Task brief - Scan the data below and state the number of lines that include the word "computer", adding no comment.

━━━

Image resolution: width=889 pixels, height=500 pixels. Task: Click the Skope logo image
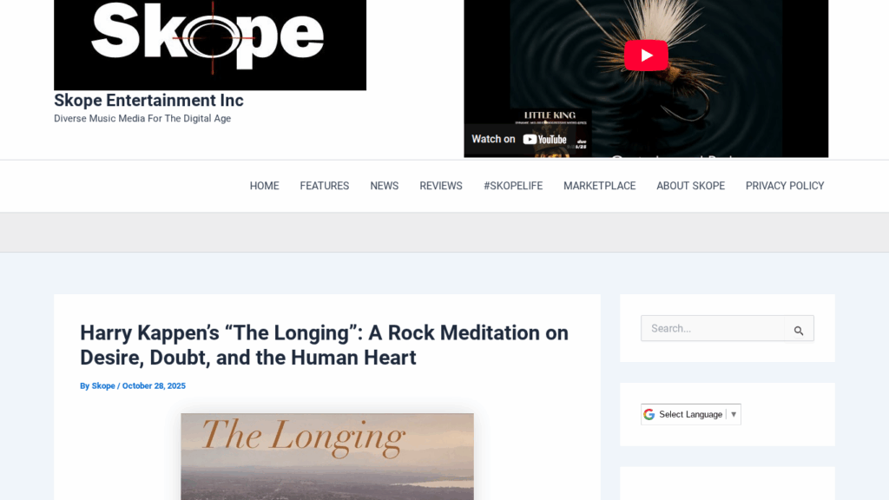pos(210,45)
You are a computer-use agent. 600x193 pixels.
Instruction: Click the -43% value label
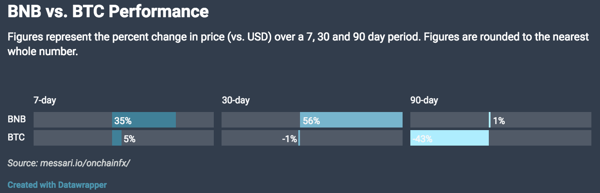(x=422, y=139)
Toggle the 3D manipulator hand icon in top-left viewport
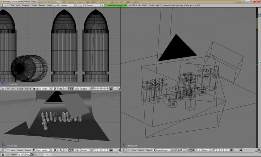 70,89
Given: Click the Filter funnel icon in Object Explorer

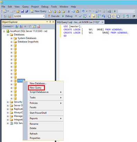Looking at the screenshot, I should (x=29, y=27).
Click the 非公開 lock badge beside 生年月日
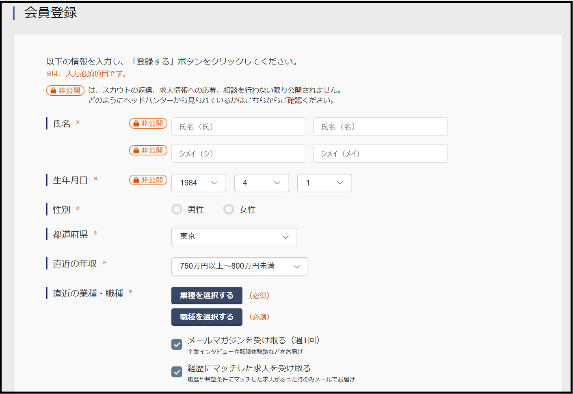Image resolution: width=573 pixels, height=394 pixels. [148, 180]
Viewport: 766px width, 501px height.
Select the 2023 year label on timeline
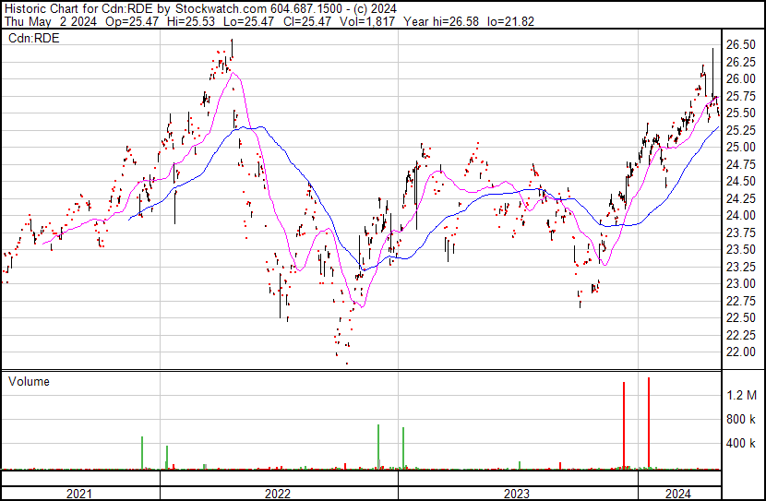point(516,494)
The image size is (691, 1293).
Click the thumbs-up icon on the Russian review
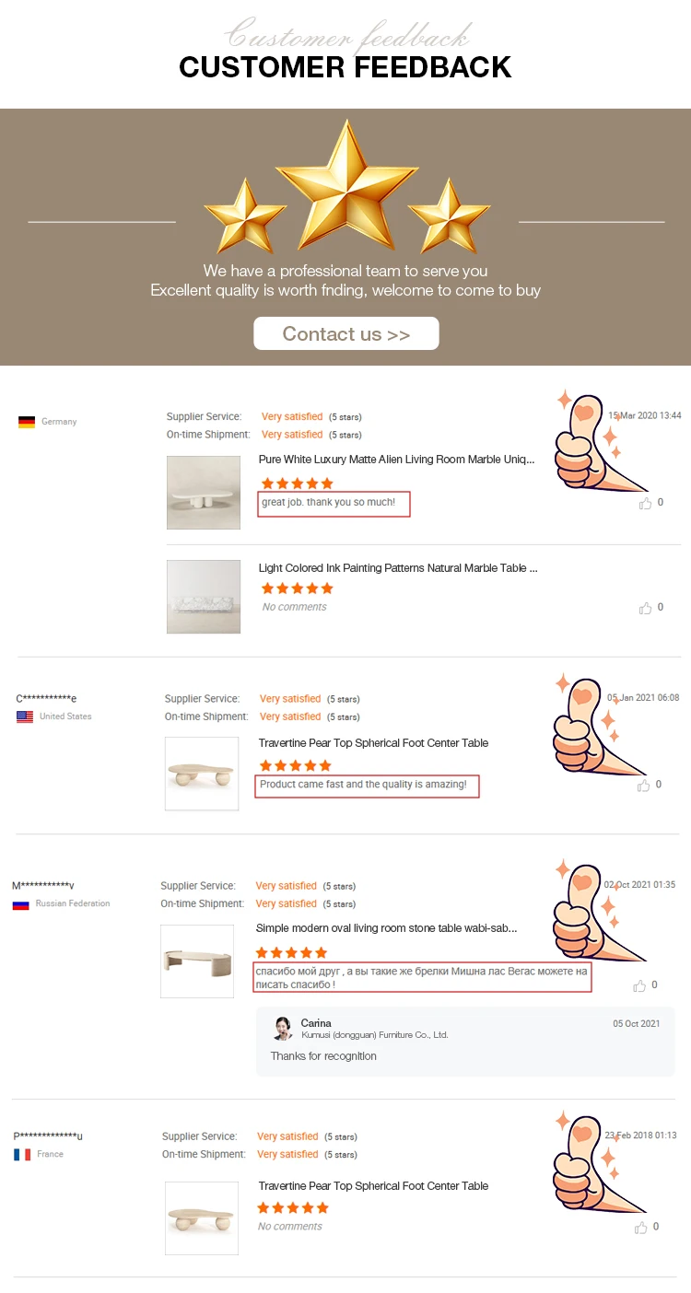(x=639, y=985)
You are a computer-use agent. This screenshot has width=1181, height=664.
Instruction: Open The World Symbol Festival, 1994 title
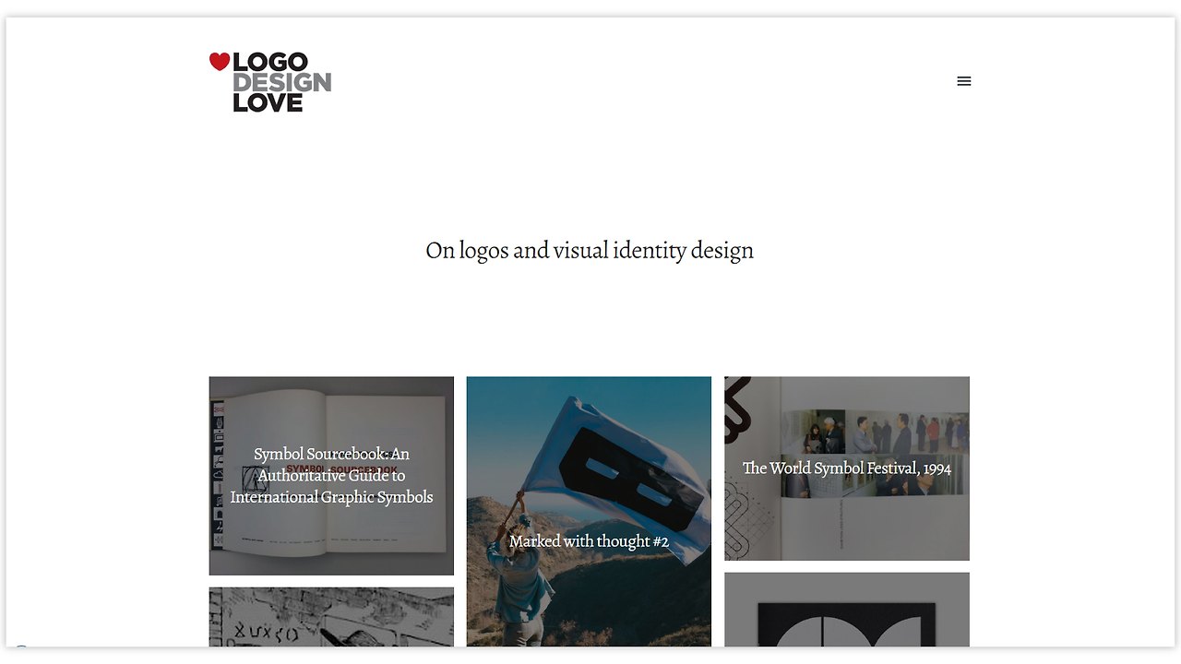[847, 468]
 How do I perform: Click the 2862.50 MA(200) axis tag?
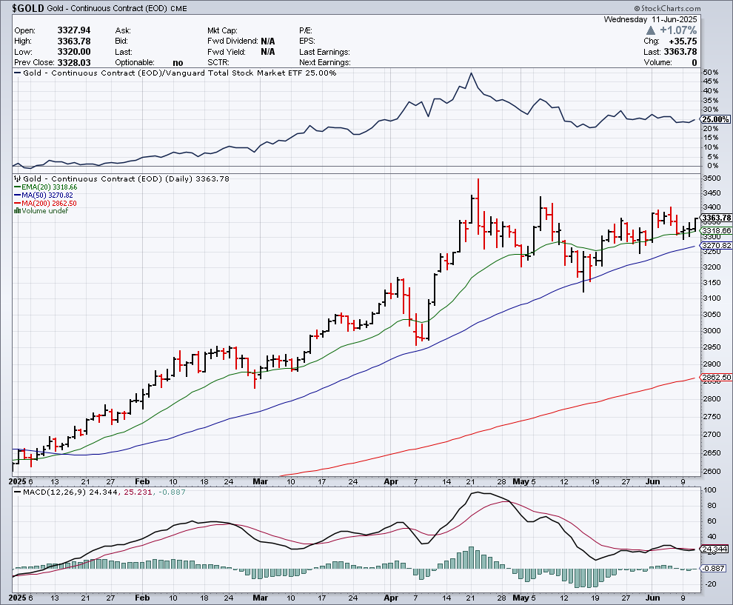tap(716, 378)
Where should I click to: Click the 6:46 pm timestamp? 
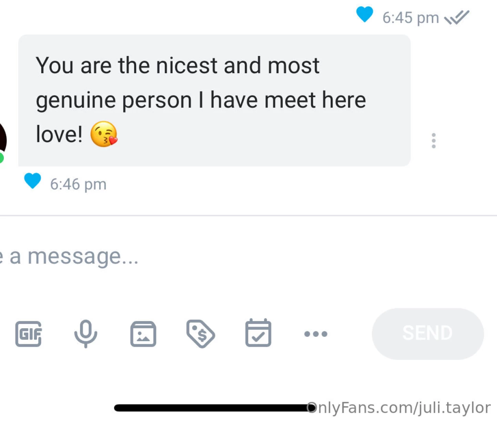click(78, 184)
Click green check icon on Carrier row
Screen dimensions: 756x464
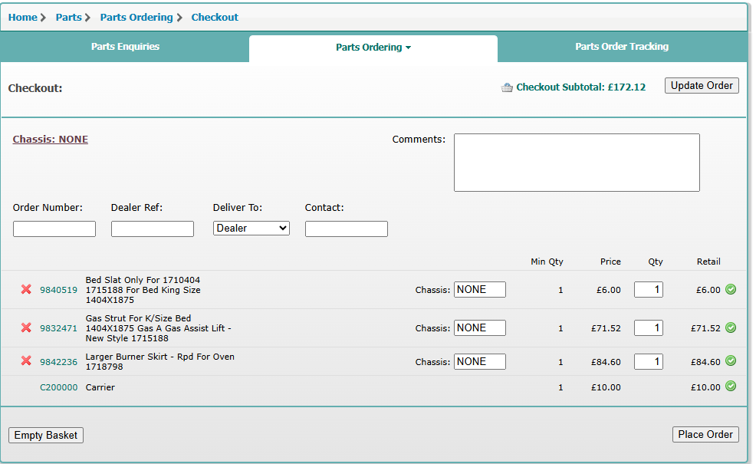click(731, 387)
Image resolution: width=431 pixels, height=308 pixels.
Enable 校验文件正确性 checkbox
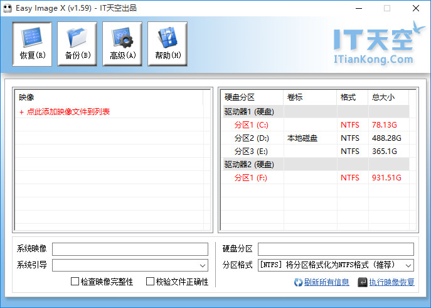(x=151, y=282)

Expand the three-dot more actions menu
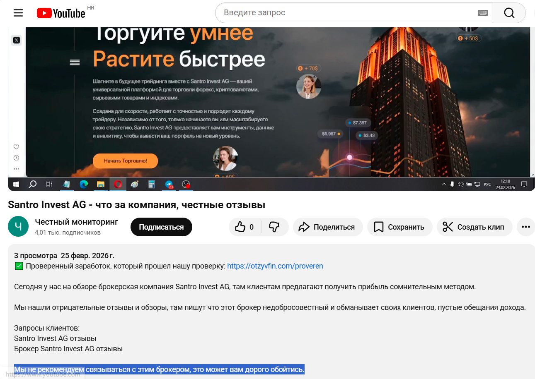click(525, 227)
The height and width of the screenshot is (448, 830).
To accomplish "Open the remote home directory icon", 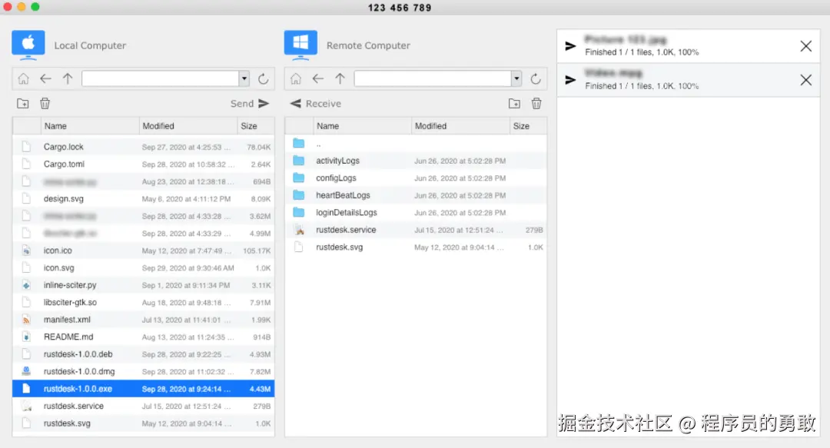I will 296,78.
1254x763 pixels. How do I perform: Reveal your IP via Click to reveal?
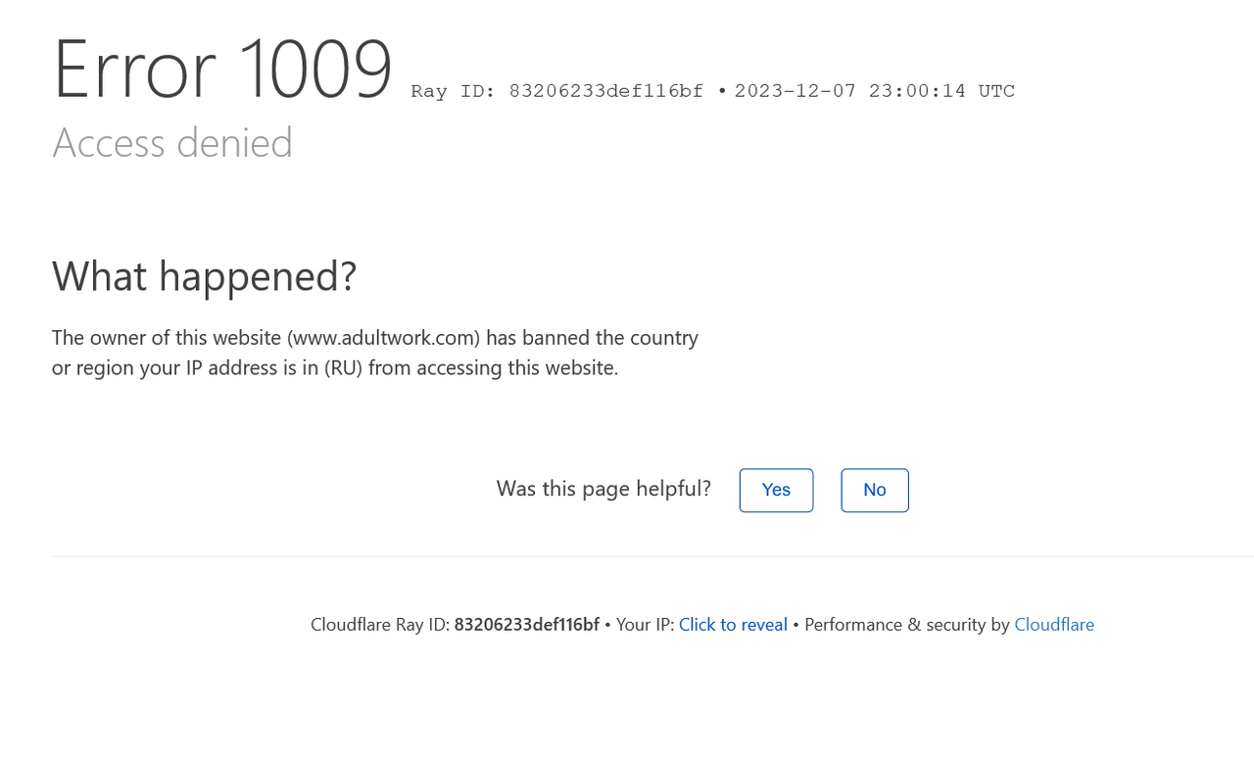coord(733,625)
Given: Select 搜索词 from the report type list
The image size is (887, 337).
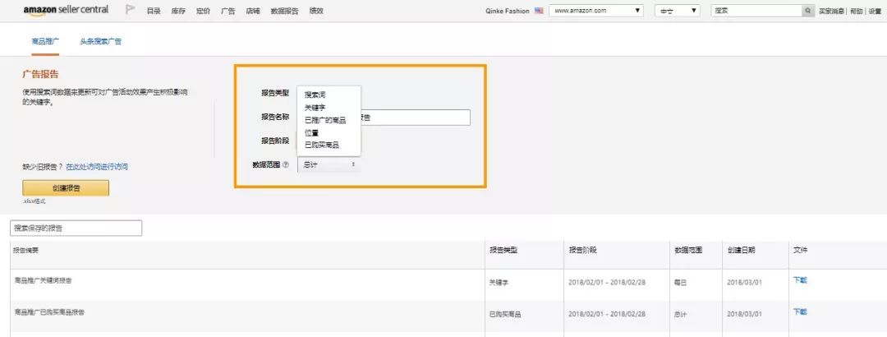Looking at the screenshot, I should point(315,95).
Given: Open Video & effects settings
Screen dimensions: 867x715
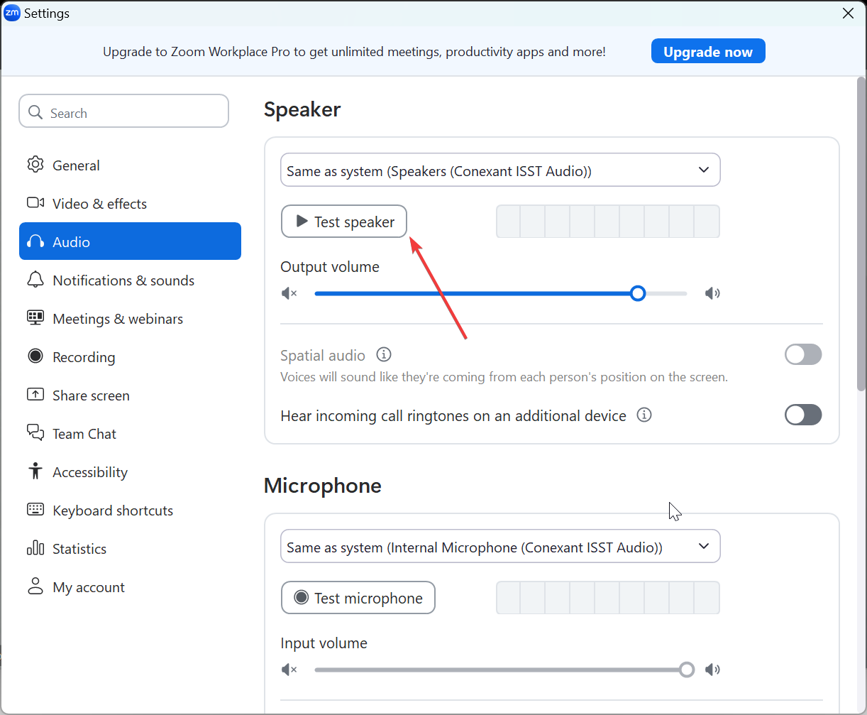Looking at the screenshot, I should coord(99,204).
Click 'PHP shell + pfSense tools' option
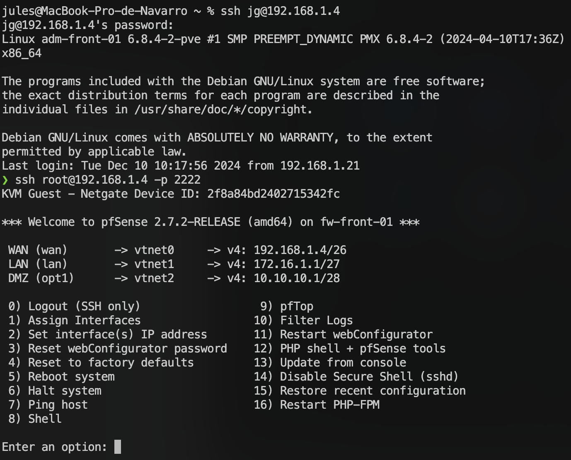The width and height of the screenshot is (571, 460). tap(363, 349)
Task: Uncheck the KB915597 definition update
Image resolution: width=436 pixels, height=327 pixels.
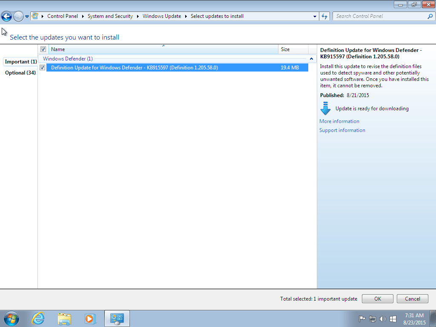Action: pos(42,67)
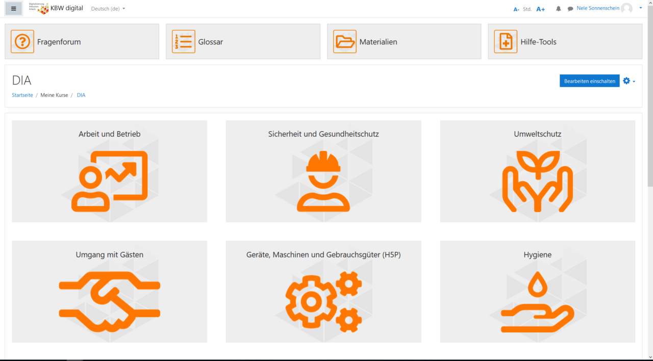The image size is (653, 361).
Task: Click the Glossar numbered list icon
Action: click(x=183, y=42)
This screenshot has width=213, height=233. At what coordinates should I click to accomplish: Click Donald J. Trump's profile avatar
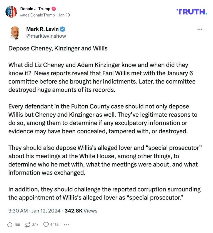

━━━

Exercise answer - 2